La grande règle est pour lui la nature, qu’il faut prendre au sens classique de bon sens et raison, plutôt qu’au sens du naturalisme du XVIIIe siècle. Il ne divinise pas l’instinct et les désirs, mais il pense qu’il y a des instincts raisonnables et des passions qui ne sont pas forcément funestes. Vouloir les méconnaître, c’est s’exposer à des échecs. Arnolphe, Armande, M. Jourdain, Alceste même voudraient braver la nature : elle ne tarde pas à reprendre ses droits. Par goût de la « juste nature », Molière, comme BOILEAU, s’attaque à tous les déguisements, à tous les excès : déguisement littéraire des précieux, déguisement des bourgeois en gentilshommes, des femmes en bas-bleus, fausse science des médecins, excès de la franchise (Alceste) ou de la dévotion (Orgon). Il s’attaque enfin à l'hypocrisie avec Tartuffe, et surtout avec Dom Juan, qui est d’abord contre nature (« un monstre dans la nature ») et finit par devenir un hypocrite comme Tartuffe.

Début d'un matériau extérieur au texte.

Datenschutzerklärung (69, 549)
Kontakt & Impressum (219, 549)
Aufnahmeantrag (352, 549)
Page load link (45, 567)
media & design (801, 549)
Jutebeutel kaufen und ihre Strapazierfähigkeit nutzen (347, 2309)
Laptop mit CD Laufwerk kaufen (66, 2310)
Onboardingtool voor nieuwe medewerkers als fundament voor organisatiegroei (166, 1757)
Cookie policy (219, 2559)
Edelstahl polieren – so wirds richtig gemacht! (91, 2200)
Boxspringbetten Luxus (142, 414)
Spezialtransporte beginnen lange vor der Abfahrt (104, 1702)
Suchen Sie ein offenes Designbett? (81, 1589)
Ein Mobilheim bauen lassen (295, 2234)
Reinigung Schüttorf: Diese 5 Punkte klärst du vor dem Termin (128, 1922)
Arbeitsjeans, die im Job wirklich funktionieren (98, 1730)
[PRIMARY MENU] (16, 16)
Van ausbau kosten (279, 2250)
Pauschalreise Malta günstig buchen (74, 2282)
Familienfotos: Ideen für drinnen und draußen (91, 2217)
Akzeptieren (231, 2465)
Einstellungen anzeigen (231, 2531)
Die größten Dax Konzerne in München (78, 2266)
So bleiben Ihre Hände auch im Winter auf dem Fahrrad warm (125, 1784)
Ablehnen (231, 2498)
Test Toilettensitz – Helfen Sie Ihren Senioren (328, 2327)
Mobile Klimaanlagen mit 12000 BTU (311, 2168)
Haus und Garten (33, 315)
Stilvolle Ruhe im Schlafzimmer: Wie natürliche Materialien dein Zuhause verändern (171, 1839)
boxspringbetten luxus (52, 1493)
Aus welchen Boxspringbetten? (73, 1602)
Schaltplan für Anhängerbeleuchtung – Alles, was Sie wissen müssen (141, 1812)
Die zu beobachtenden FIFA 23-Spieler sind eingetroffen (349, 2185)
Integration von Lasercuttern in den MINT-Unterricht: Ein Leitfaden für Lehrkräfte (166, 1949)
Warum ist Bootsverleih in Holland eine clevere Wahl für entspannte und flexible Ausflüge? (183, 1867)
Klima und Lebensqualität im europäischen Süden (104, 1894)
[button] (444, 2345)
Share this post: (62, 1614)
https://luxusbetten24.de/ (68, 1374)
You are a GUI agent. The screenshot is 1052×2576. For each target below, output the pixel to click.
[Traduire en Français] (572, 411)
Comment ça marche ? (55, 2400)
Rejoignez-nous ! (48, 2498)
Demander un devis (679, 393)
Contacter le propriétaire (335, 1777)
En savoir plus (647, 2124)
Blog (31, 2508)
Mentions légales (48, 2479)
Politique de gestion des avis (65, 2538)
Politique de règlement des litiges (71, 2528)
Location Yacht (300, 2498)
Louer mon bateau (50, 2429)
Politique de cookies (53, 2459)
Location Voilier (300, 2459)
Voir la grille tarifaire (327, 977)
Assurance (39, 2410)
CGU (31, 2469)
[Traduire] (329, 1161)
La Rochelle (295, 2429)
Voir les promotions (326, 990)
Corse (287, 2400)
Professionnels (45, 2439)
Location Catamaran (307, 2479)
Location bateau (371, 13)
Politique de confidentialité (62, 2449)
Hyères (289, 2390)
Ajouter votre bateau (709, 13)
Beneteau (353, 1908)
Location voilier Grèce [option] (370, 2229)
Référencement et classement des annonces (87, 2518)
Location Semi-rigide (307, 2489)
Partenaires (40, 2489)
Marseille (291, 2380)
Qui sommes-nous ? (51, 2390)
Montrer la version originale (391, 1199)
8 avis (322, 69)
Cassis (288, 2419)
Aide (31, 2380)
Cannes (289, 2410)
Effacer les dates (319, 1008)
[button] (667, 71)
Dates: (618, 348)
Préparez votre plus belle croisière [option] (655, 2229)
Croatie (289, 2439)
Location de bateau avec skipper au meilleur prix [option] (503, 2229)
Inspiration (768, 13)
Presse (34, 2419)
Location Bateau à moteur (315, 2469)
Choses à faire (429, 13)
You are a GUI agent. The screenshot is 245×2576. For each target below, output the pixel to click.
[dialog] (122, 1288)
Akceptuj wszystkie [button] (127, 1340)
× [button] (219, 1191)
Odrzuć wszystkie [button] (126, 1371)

2- Le conformisme de Molière

 On lui a reproché sa morale du « juste milieu », ses formules platement conformistes : « Toujours au plus grand nombre on doit s'accommoder »; il vaut mieux souffrir d’être au nombre des fous « Que du sage parti se voir seul contre tous » (École des Maris). « La parfaite raison fuit toute extrémité Et veut que l'on soit sage avec sobriété » (Le Misanthrope). Les personnages qu’il attaque se singularisent par leur affectation, leur aveuglement, leur excès, et c’est au nom du bon sens bourgeois qu’il les couvre de ridicule. Aussi ROUSSEAU l’accuse-t-il de plier lâchement devant la société, de vouloir corriger non les vices, mais les ridicules; VOLTAIRE voit en lui le « législateur des bienséances du monde » : autant dire qu’il n’est pas vraiment moraliste.

Si MOLIÈRE, en effet, est souvent conformiste, c’est qu’il croit à la nécessité d’une morale sociale; mais il faut éviter de sous-estimer cet idéal de sagesse raisonnable, cette voie moyenne chère à MONTAIGNE et dont l’accès n’est pas toujours si facile ! Il lui arrive d'ailleurs de proposer une morale plus relevée : l’idéal de la « femme d’esprit » qui agit en pleine conscience, celui d’Elmire si parfaitement maîtresse d’elle- même (Tartuffe, IV, 3) rejoignent la morale aristocratique des « gens libères » dont parle RABELAIS. Le Misanthrope, où l’homme vertueux devient ridicule parce qu’il n’est pas « sage avec sobriété », peut passer à première vue pour « le triomphe du public », selon le mot de R. Fernandez; mais n’y a-t-il pas aussi toute une satire de la société par ALCESTE, qui paraît bien être sur ce point l’interprète de Molière? Le dénouement, où se dégage habituellement le sens de ses comédies, n’a rien de conformiste, c’est une sécession :

Trahi de toutes parts, accablé d’injustices, / Et chercher sur la terre un endroit écarté / Je vais sortir d’un gouffre où triomphent les vices / Où d’être homme d’honneur on ait la liberté.

A la fin de cette pièce où la vertu extrême a été bafouée, nous entendons la protestation d'un homme contre cette amère vérité morale : la vertu et le siècle sont inconciliables.